Interferometer Spots Galaxy at 40M Lightyears
techno-vampire writes "JPL announces that a pair of telescopes used as an optical interferometer have detected a galaxy 40 million light years away, smashing the previous record of 3,000 light years. This feat, using infrared, has given us a far more detailed look into the center of a galaxy, and opened up a whole new field of research."
What about the Hubble Deep Field images that showed galaxies as much as 13 billion light years away?
I suffer from attention surplus disorder.
To hopefully help quell the rush of prople who don't RTFA. Because the post is a bit. . .misleading.
"NGC 4151 is 40 million light years from Earth, far beyond the most distant object previously detected by this type of telescope system, which was about 3,000 light years from Earth."

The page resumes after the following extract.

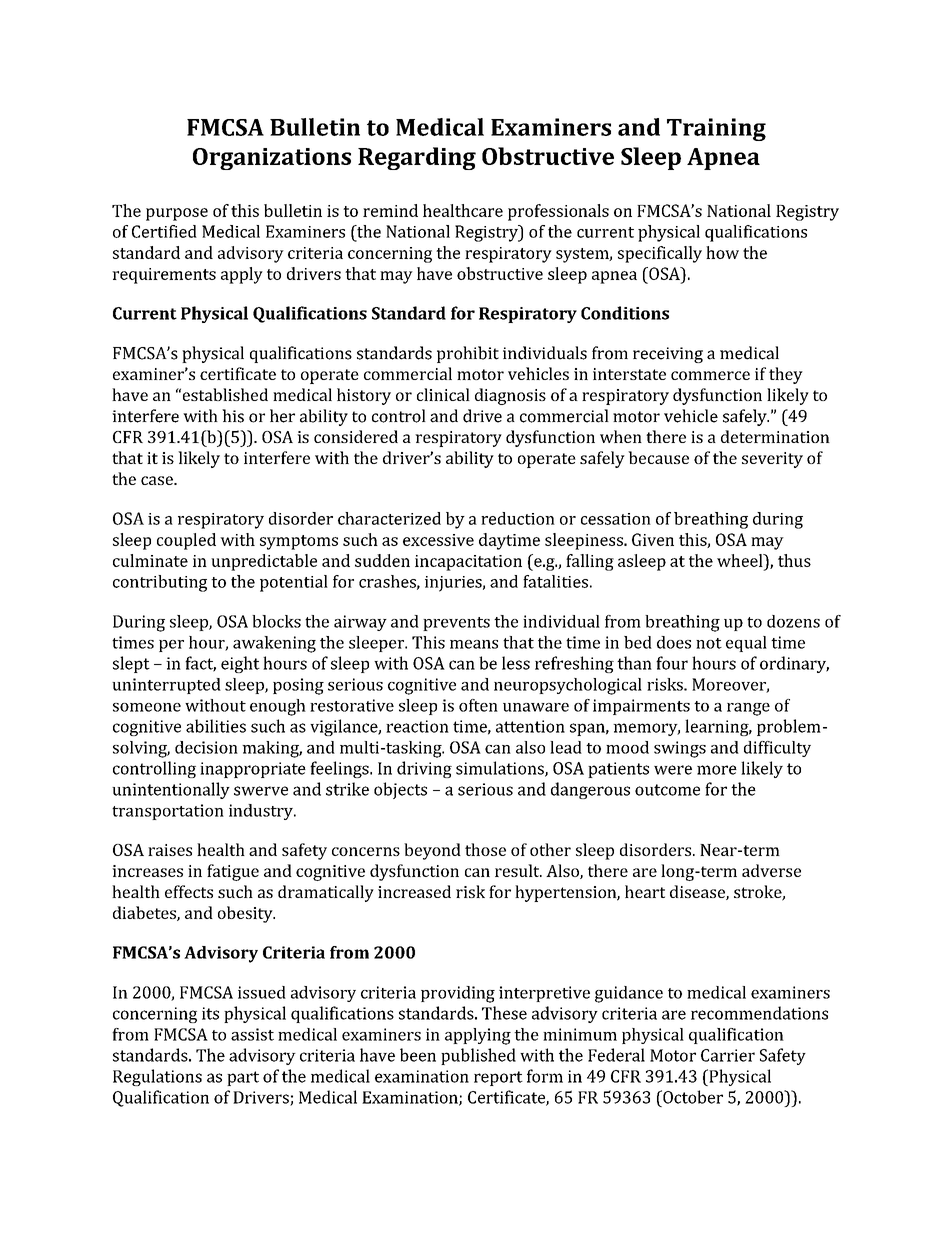 Image resolution: width=952 pixels, height=1233 pixels. What do you see at coordinates (716, 129) in the page?
I see `Training` at bounding box center [716, 129].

"this type of telescope system"
They are refering SPECIFICALLY to the technique used to image this. NOT 'most distant object imaged'.
Building a better backup.
Zettabyte Storage
I would like to see an array of cheap telescopes stationed at the LaGrangian points to do interferometry at any wavelength. Gravity wave detection could also be included in the mix. There would be no need for elaborate vibration damping and not being limited to the simple L shape that current ground based gravity detectors use, we would be able to triangulate gravity wave disturbances in 3 dimensions!